● Your objective:
The number of lines holding "icon" is all you should give; count them in the records below.

*** Opening of Extracted entries ***

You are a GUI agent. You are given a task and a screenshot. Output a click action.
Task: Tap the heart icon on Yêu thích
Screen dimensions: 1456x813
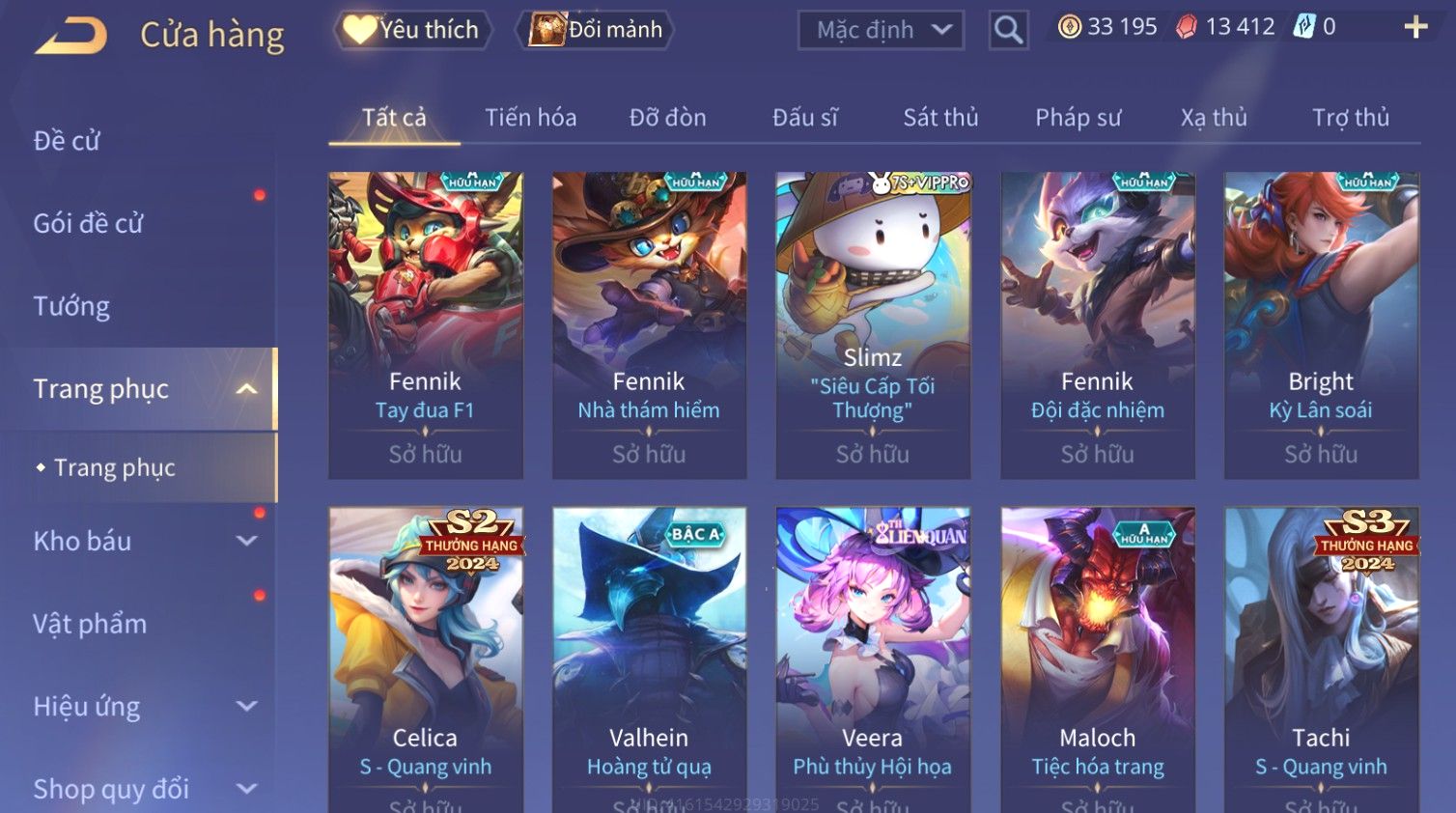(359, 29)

*** Close of Extracted entries ***
*** Opening of Extracted entries ***

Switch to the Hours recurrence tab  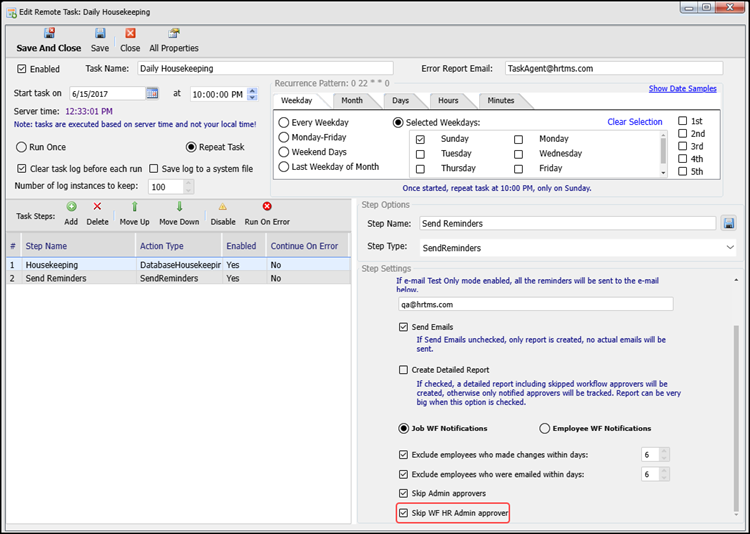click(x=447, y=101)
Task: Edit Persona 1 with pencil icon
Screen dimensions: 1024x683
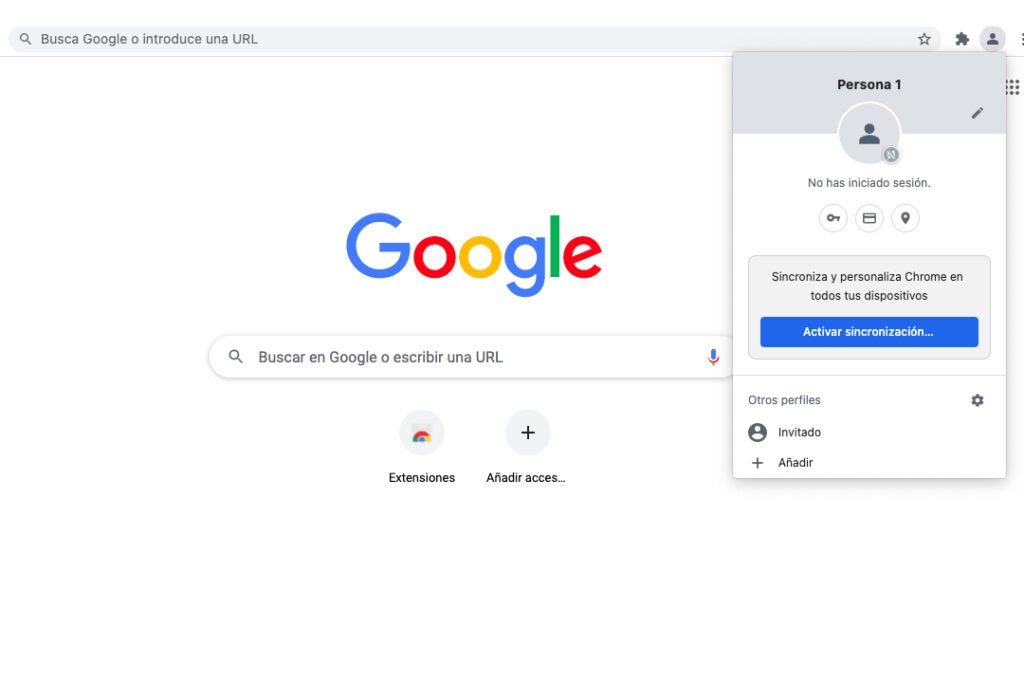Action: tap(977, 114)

*** Close of Extracted entries ***

● Written response:
2